* QUÉ HACER
Devuelve todas las entradas de abajo tal cual, sin cambiar nada.

* MATERIAL DADO
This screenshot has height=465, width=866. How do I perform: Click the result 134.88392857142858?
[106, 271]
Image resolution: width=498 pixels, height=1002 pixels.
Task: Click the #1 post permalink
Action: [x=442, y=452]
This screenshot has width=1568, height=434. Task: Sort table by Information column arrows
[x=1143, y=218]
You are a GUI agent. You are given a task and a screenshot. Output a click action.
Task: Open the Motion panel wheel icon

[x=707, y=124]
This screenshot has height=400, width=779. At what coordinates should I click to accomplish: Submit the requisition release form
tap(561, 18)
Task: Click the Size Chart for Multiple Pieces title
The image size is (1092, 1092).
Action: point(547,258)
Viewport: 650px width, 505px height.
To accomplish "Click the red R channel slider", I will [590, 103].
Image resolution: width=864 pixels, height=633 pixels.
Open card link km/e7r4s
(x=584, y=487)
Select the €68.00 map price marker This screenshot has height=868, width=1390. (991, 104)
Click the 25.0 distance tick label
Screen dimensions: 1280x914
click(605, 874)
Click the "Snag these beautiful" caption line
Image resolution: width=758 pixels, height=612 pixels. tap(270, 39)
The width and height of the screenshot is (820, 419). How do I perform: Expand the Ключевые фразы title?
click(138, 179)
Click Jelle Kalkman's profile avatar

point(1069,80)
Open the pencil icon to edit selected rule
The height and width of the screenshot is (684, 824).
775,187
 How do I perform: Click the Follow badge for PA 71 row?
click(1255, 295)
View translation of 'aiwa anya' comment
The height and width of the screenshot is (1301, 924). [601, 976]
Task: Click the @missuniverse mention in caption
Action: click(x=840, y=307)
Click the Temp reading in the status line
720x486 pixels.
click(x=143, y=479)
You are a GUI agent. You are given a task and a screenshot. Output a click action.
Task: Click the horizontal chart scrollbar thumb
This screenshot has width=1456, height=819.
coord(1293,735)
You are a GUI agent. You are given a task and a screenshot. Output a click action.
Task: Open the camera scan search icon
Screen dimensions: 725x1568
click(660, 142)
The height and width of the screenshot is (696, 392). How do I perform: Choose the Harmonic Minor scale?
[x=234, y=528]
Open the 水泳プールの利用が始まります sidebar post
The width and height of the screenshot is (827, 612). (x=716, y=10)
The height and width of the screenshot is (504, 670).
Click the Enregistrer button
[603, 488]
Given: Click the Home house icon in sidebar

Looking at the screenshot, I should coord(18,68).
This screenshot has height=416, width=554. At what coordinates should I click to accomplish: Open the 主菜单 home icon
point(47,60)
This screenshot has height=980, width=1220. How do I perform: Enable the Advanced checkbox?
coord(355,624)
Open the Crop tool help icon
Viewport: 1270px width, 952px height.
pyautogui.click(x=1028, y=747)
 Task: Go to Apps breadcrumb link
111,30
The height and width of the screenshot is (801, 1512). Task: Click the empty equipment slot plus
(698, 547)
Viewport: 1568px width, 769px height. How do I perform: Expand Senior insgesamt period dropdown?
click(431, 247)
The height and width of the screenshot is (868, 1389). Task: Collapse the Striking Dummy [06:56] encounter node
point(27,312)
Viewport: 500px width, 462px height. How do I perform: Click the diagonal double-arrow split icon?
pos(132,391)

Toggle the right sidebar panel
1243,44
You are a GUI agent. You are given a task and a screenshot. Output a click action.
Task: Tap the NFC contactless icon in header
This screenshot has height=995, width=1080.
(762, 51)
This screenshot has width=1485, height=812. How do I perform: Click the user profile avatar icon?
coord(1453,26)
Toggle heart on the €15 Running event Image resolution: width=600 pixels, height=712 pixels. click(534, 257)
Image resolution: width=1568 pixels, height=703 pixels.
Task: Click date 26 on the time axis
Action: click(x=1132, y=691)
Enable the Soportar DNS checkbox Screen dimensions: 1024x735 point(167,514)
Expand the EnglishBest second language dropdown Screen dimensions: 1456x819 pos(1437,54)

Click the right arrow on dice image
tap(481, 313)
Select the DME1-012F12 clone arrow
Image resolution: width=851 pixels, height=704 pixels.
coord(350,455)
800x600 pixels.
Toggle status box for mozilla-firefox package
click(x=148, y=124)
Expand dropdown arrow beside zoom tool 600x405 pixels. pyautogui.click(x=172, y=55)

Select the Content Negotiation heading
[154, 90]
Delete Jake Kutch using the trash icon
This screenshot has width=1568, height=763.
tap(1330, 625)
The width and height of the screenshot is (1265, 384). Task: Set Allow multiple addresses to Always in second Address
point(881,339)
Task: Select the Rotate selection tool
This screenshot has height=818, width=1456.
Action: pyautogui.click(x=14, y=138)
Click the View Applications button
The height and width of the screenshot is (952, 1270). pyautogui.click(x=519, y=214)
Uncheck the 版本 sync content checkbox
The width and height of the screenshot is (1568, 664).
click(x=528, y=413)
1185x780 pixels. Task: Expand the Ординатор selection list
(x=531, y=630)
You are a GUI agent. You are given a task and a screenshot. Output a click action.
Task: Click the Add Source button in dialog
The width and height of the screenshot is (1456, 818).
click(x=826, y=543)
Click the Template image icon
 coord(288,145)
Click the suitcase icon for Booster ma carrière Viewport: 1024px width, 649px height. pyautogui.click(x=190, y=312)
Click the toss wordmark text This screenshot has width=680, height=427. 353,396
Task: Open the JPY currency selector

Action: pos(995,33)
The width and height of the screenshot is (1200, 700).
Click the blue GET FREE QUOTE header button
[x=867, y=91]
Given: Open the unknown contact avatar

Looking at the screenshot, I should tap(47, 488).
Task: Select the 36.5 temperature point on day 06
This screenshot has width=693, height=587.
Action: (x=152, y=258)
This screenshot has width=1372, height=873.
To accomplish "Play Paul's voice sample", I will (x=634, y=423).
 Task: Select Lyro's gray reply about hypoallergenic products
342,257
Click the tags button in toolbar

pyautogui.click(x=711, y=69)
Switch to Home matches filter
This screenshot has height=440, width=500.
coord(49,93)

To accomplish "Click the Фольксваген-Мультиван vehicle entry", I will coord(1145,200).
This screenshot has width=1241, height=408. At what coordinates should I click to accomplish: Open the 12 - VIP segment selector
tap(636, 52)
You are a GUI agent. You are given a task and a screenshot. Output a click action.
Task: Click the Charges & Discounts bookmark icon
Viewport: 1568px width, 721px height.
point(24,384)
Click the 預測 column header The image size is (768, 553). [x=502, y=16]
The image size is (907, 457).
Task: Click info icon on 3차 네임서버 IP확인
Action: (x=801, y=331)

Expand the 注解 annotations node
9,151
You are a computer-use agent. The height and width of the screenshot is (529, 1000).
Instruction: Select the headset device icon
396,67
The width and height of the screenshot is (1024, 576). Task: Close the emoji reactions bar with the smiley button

* RESULTADO
This screenshot has height=465, width=866. How do I perform: Click the result 134.88392857142858?
[106, 271]
Image resolution: width=498 pixels, height=1002 pixels.
Task: Click the #1 post permalink
Action: [x=442, y=452]
This screenshot has width=1568, height=434. Task: Sort table by Information column arrows
[x=1143, y=218]
You are a GUI agent. You are given a task and a screenshot. Output a click action.
Task: Open the Motion panel wheel icon

[x=707, y=124]
This screenshot has height=400, width=779. At what coordinates should I click to accomplish: Submit the requisition release form
tap(561, 18)
Task: Click the Size Chart for Multiple Pieces title
The image size is (1092, 1092).
Action: point(547,258)
Viewport: 650px width, 505px height.
To accomplish "Click the red R channel slider", I will [590, 103].
Image resolution: width=864 pixels, height=633 pixels.
Open card link km/e7r4s
(x=584, y=487)
Select the €68.00 map price marker This screenshot has height=868, width=1390. (991, 104)
Click the 25.0 distance tick label
Screen dimensions: 1280x914
click(605, 874)
Click the "Snag these beautiful" caption line
Image resolution: width=758 pixels, height=612 pixels. tap(270, 39)
The width and height of the screenshot is (820, 419). How do I perform: Expand the Ключевые фразы title?
click(138, 179)
Click Jelle Kalkman's profile avatar

point(1069,80)
Open the pencil icon to edit selected rule
The height and width of the screenshot is (684, 824).
775,187
 How do I perform: Click the Follow badge for PA 71 row?
click(1255, 295)
View translation of 'aiwa anya' comment
The height and width of the screenshot is (1301, 924). [601, 976]
Task: Click the @missuniverse mention in caption
Action: click(x=840, y=307)
Click the Temp reading in the status line
720x486 pixels.
click(x=143, y=479)
You are a GUI agent. You are given a task and a screenshot. Output a click action.
Task: Click the horizontal chart scrollbar thumb
This screenshot has width=1456, height=819.
coord(1293,735)
You are a GUI agent. You are given a task and a screenshot. Output a click action.
Task: Open the camera scan search icon
Screen dimensions: 725x1568
click(660, 142)
The height and width of the screenshot is (696, 392). How do I perform: Choose the Harmonic Minor scale?
[x=234, y=528]
Open the 水泳プールの利用が始まります sidebar post
The width and height of the screenshot is (827, 612). (x=716, y=10)
The height and width of the screenshot is (504, 670).
Click the Enregistrer button
[603, 488]
Given: Click the Home house icon in sidebar

Looking at the screenshot, I should coord(18,68).
This screenshot has height=416, width=554. At what coordinates should I click to accomplish: Open the 主菜单 home icon
point(47,60)
This screenshot has height=980, width=1220. How do I perform: Enable the Advanced checkbox?
coord(355,624)
Open the Crop tool help icon
Viewport: 1270px width, 952px height.
pyautogui.click(x=1028, y=747)
 Task: Go to Apps breadcrumb link
111,30
The height and width of the screenshot is (801, 1512). Task: Click the empty equipment slot plus
(698, 547)
Viewport: 1568px width, 769px height. How do I perform: Expand Senior insgesamt period dropdown?
click(431, 247)
The height and width of the screenshot is (868, 1389). Task: Collapse the Striking Dummy [06:56] encounter node
point(27,312)
Viewport: 500px width, 462px height. How do I perform: Click the diagonal double-arrow split icon?
pos(132,391)

Toggle the right sidebar panel
1243,44
You are a GUI agent. You are given a task and a screenshot. Output a click action.
Task: Tap the NFC contactless icon in header
This screenshot has height=995, width=1080.
(762, 51)
This screenshot has width=1485, height=812. How do I perform: Click the user profile avatar icon?
coord(1453,26)
Toggle heart on the €15 Running event Image resolution: width=600 pixels, height=712 pixels. click(534, 257)
Image resolution: width=1568 pixels, height=703 pixels.
Task: Click date 26 on the time axis
Action: click(x=1132, y=691)
Enable the Soportar DNS checkbox Screen dimensions: 1024x735 point(167,514)
Expand the EnglishBest second language dropdown Screen dimensions: 1456x819 pos(1437,54)

Click the right arrow on dice image
tap(481, 313)
Select the DME1-012F12 clone arrow
Image resolution: width=851 pixels, height=704 pixels.
coord(350,455)
800x600 pixels.
Toggle status box for mozilla-firefox package
click(x=148, y=124)
Expand dropdown arrow beside zoom tool 600x405 pixels. pyautogui.click(x=172, y=55)

Select the Content Negotiation heading
[154, 90]
Delete Jake Kutch using the trash icon
This screenshot has width=1568, height=763.
tap(1330, 625)
The width and height of the screenshot is (1265, 384). Task: Set Allow multiple addresses to Always in second Address
point(881,339)
Task: Select the Rotate selection tool
This screenshot has height=818, width=1456.
Action: pyautogui.click(x=14, y=138)
Click the View Applications button
The height and width of the screenshot is (952, 1270). pyautogui.click(x=519, y=214)
Uncheck the 版本 sync content checkbox
The width and height of the screenshot is (1568, 664).
click(x=528, y=413)
1185x780 pixels. Task: Expand the Ординатор selection list
(x=531, y=630)
You are a GUI agent. You are given a task and a screenshot. Output a click action.
Task: Click the Add Source button in dialog
The width and height of the screenshot is (1456, 818).
click(x=826, y=543)
Click the Template image icon
 coord(288,145)
Click the suitcase icon for Booster ma carrière Viewport: 1024px width, 649px height. pyautogui.click(x=190, y=312)
Click the toss wordmark text This screenshot has width=680, height=427. 353,396
Task: Open the JPY currency selector

Action: pos(995,33)
The width and height of the screenshot is (1200, 700).
Click the blue GET FREE QUOTE header button
[x=867, y=91]
Given: Open the unknown contact avatar

Looking at the screenshot, I should tap(47, 488).
Task: Select the 36.5 temperature point on day 06
This screenshot has width=693, height=587.
Action: (x=152, y=258)
This screenshot has width=1372, height=873.
To accomplish "Play Paul's voice sample", I will (x=634, y=423).
 Task: Select Lyro's gray reply about hypoallergenic products
342,257
Click the tags button in toolbar

pyautogui.click(x=711, y=69)
Switch to Home matches filter
This screenshot has height=440, width=500.
coord(49,93)

To accomplish "Click the Фольксваген-Мультиван vehicle entry", I will coord(1145,200).
This screenshot has width=1241, height=408. At what coordinates should I click to accomplish: Open the 12 - VIP segment selector
tap(636, 52)
You are a GUI agent. You are given a task and a screenshot. Output a click action.
Task: Click the Charges & Discounts bookmark icon
Viewport: 1568px width, 721px height.
point(24,384)
Click the 預測 column header The image size is (768, 553). [x=502, y=16]
The image size is (907, 457).
Task: Click info icon on 3차 네임서버 IP확인
Action: (x=801, y=331)

Expand the 注解 annotations node
9,151
You are a computer-use agent. The height and width of the screenshot is (529, 1000).
Instruction: Select the headset device icon
396,67
The width and height of the screenshot is (1024, 576). Task: Close the emoji reactions bar with the smiley button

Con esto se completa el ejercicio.